What Is Vacuum Extraction During Delivery?

A vacuum extraction delivery has replaced forcepsand there is plenty to know about this procedure.

Vacuum extraction during the delivery of your baby is something to be armed with knowledge about. This near-replacement of a forceps delivery has its own set of benefits and risks.

The piece of equipment used for vacuum extraction is like a small vacuum attachment. It is a small rounded cup that is placed on the baby's head to help delivery of the infant. This cup attaches to a hose that is joined with the flow of air to produce a vacuum pull on the baby's head.

It might sound frightening to have your baby sucked out of you by a vacuum method, and rightfully so. It has its medical reasons but it can also be overused in the wrong situations, as well as improperly used.



One valid reason for using the vacuum is for a baby in distress while in the birth canal. A baby already on the way out cannot be delivered by a c-section and must be delivered in another manner.
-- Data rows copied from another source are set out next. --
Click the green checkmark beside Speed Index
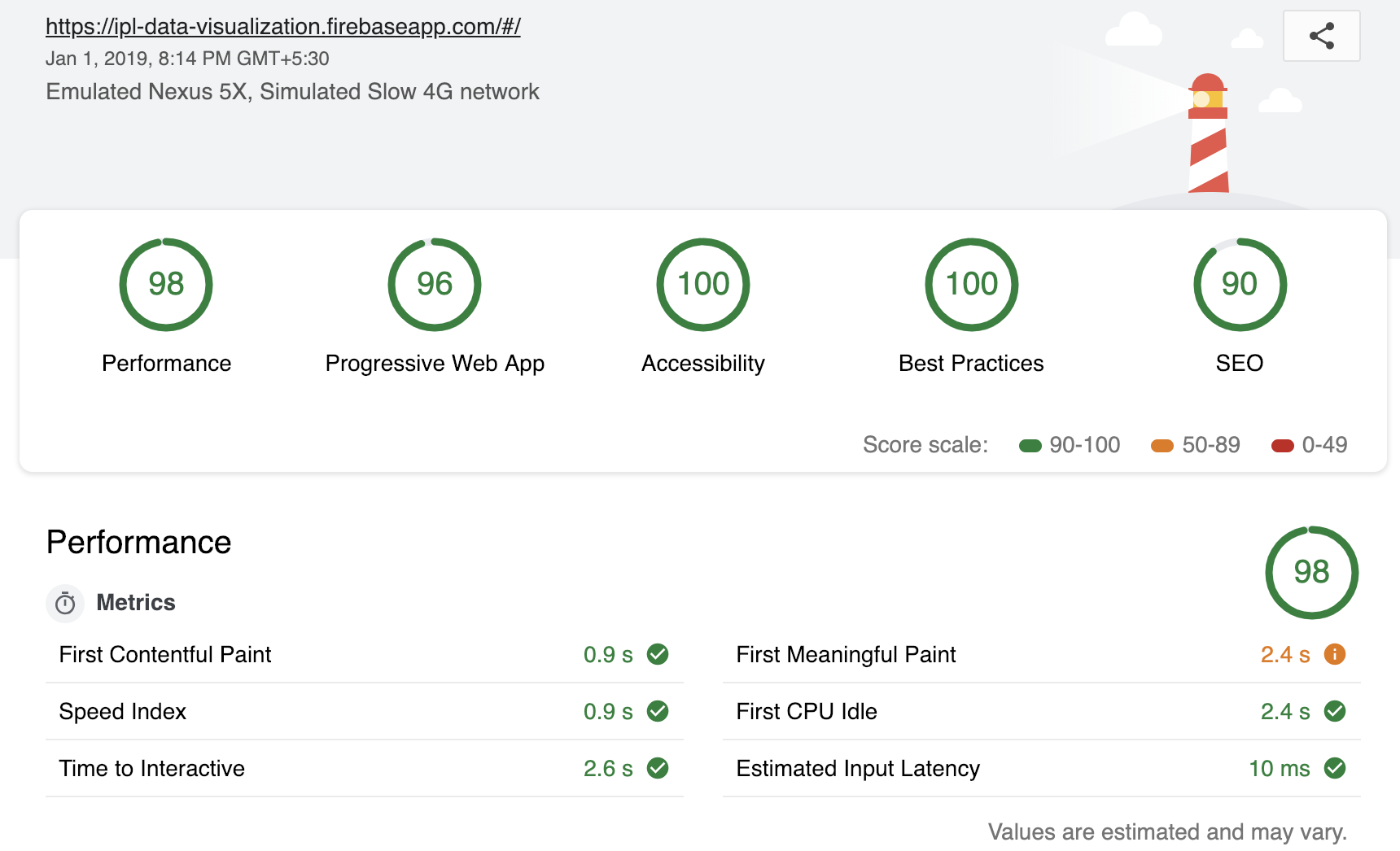1400x851 pixels. point(658,711)
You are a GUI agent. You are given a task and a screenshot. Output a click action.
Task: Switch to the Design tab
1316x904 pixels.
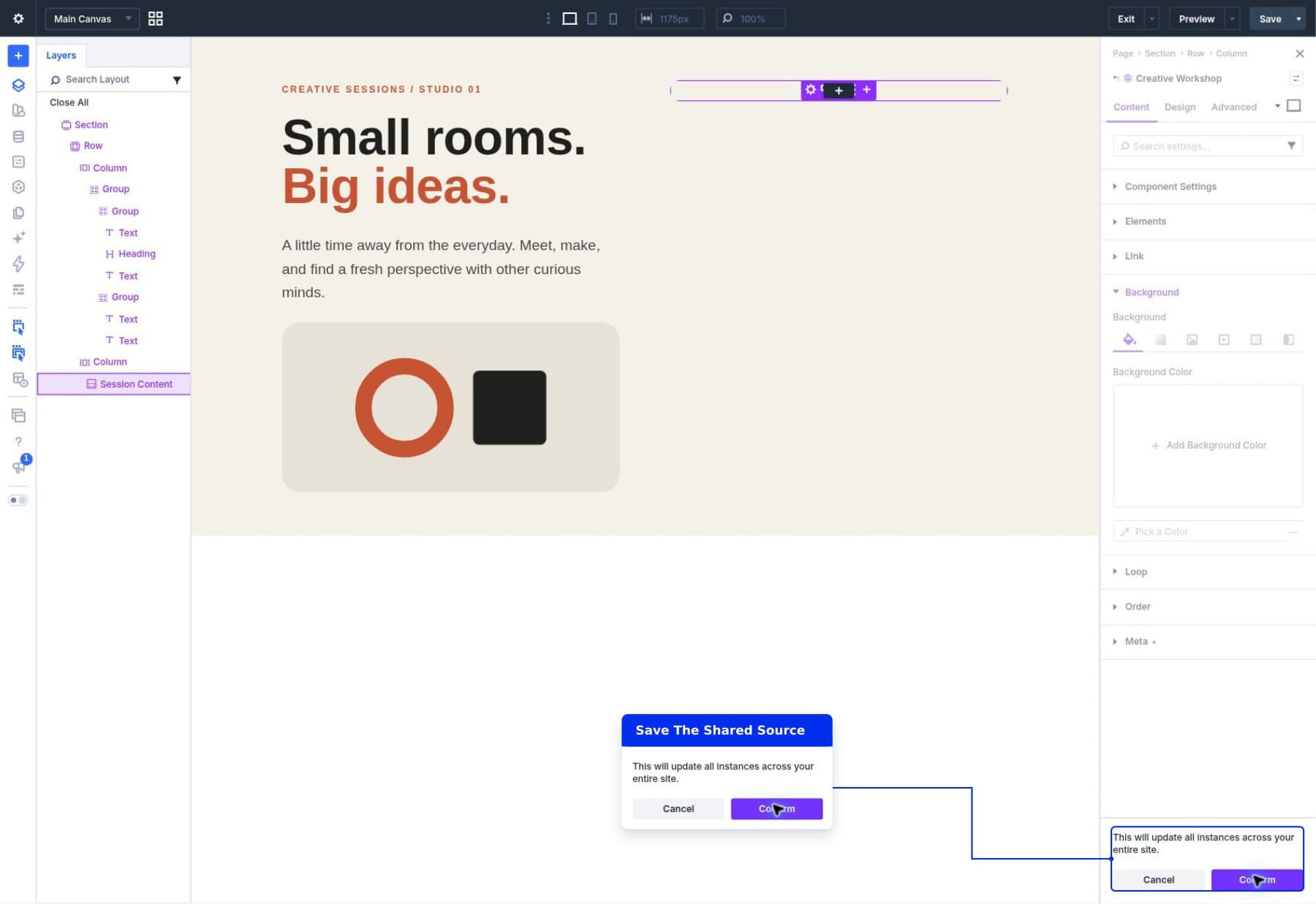(x=1179, y=107)
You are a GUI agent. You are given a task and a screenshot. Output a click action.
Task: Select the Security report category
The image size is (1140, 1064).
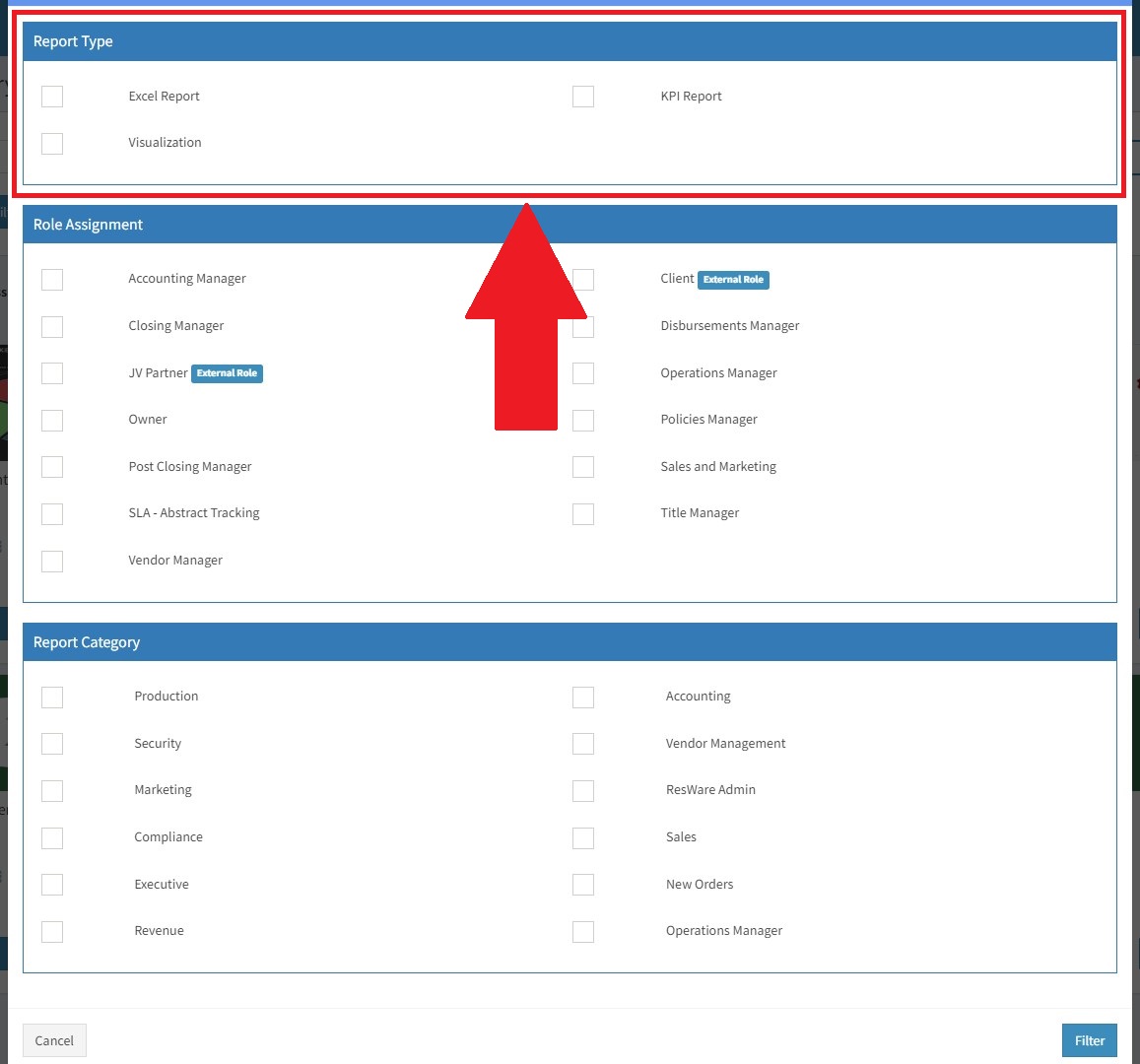[51, 744]
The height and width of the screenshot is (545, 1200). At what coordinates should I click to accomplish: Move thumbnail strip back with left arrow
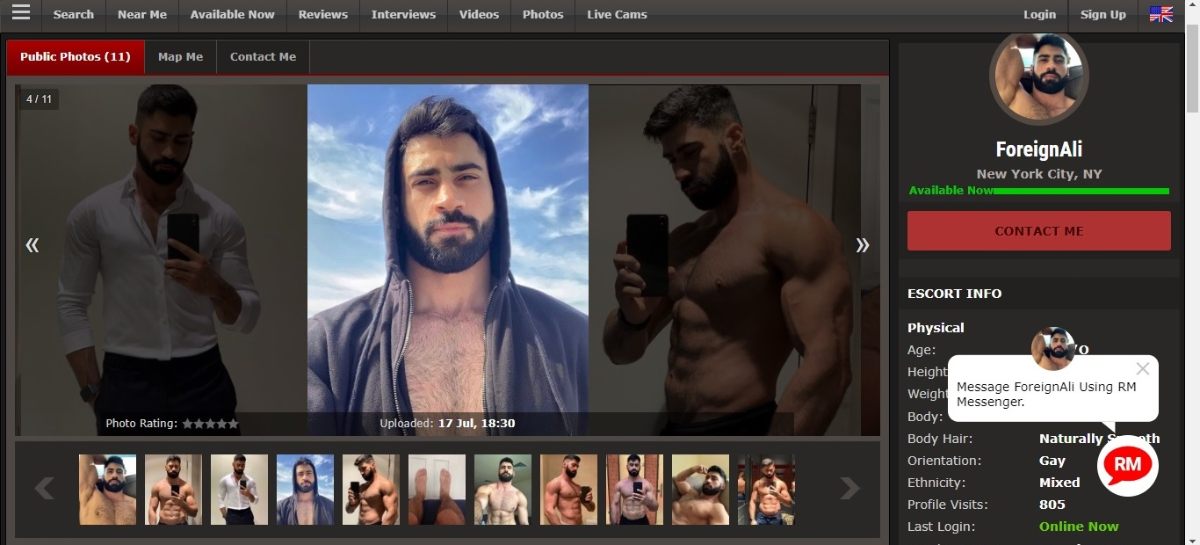(45, 488)
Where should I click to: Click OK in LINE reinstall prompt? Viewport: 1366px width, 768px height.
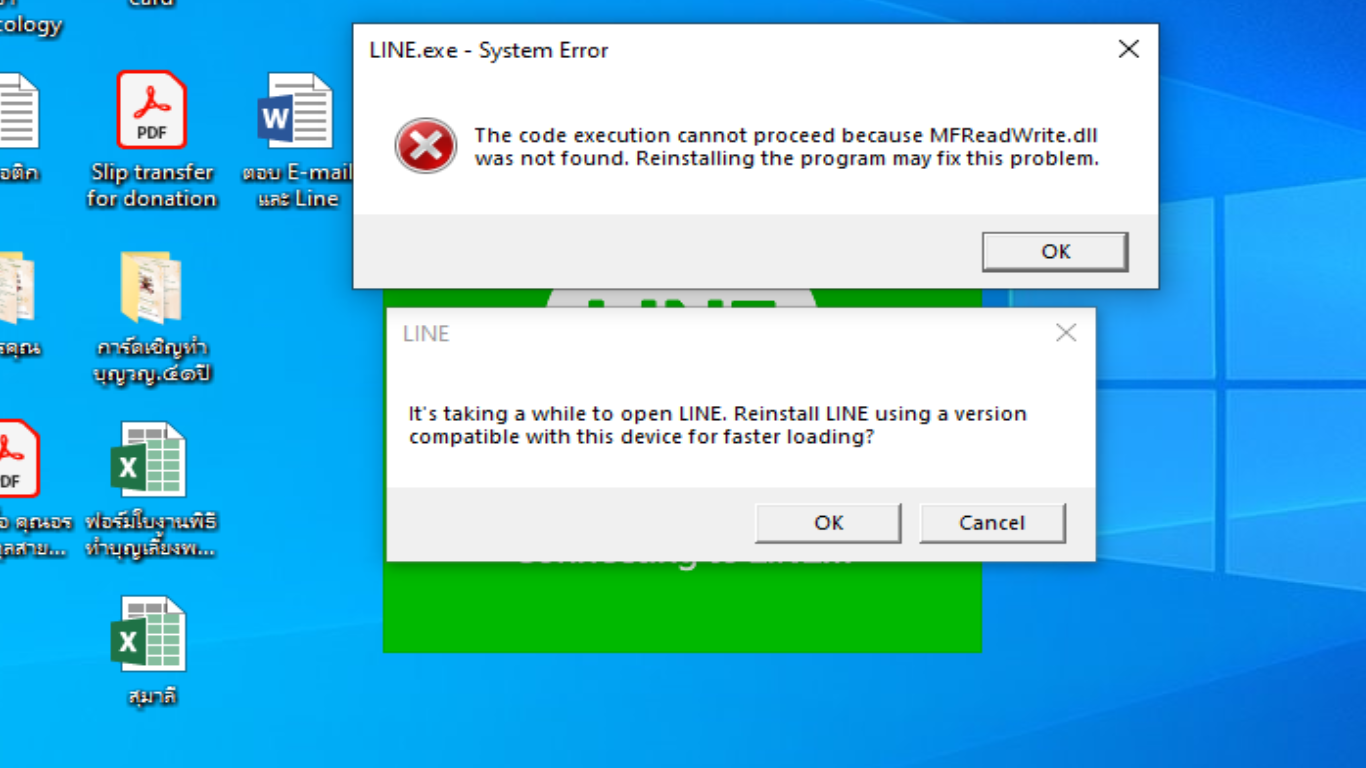click(828, 523)
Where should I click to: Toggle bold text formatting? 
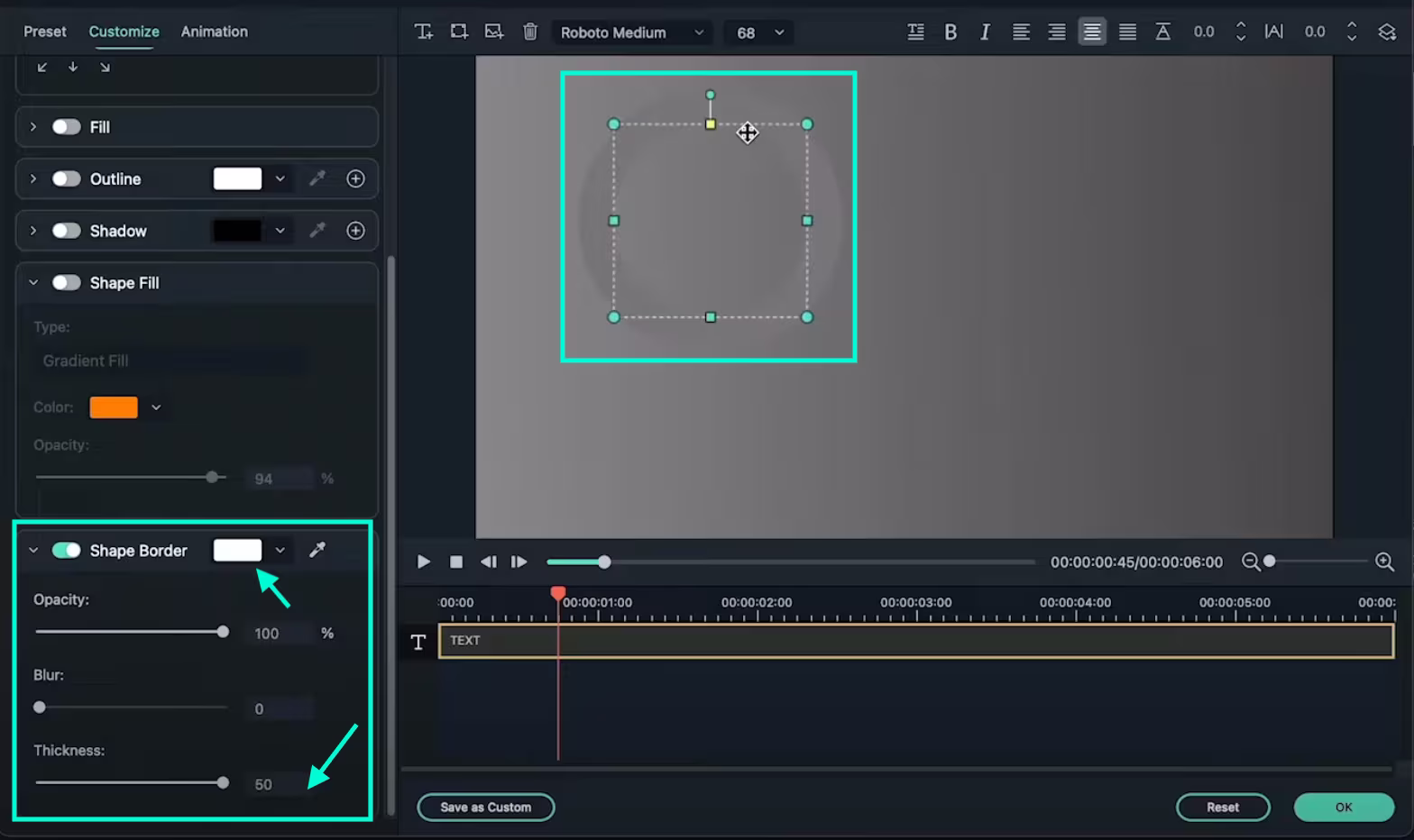tap(950, 32)
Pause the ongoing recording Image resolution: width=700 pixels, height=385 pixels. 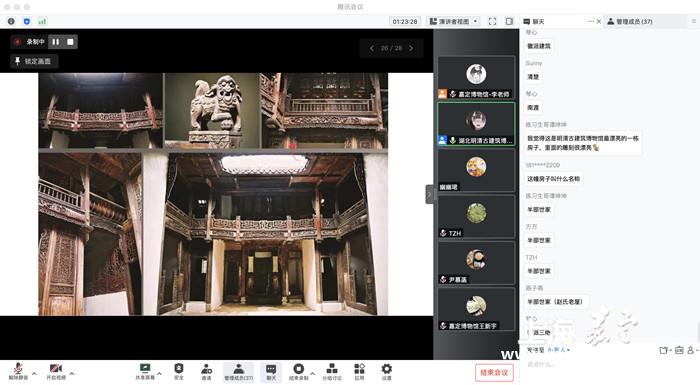click(x=56, y=42)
If the baby's heartrate is not recovering after each contraction and delivery is expected to be a while yet, your provider may opt for the vacuum delivery.

A reason for not using this method is when a doctor is merely in a hurry for the birth to be done with. Or maybe he just doesn't like to wait. Some physicians think that the pushing stage should only take a certain amount of time and no more. Under these circumstances, a vacuum extracted delivery is likely.

Talk this over with you provider prior to having your baby. Find out how often she or he resorts to using it. If it is a common experience, you might consider finding another provider if that is not the kind of delivery you want. It has potential for overuse just like the time of forceps and caution should be utilized in its use.

Some providers may not be familiar enough with them and not know how to operate them effectively. This is hazardous, too should its need become evident.

Tour your chosen birthing facility and find out where such medical equipment is located and how easy it can be accessed if an emergency arises. Planning ahead is vital to this important time in your life.

A vacuum extracted baby will often have a spot on its head where the cup was placed. It will go away with time but also may developed a bit of a hematoma as an injury has occurred to the baby's head.

Be sure you and your provider are clear about how they expect labor to proceed and under what conditions the vacuum will be used.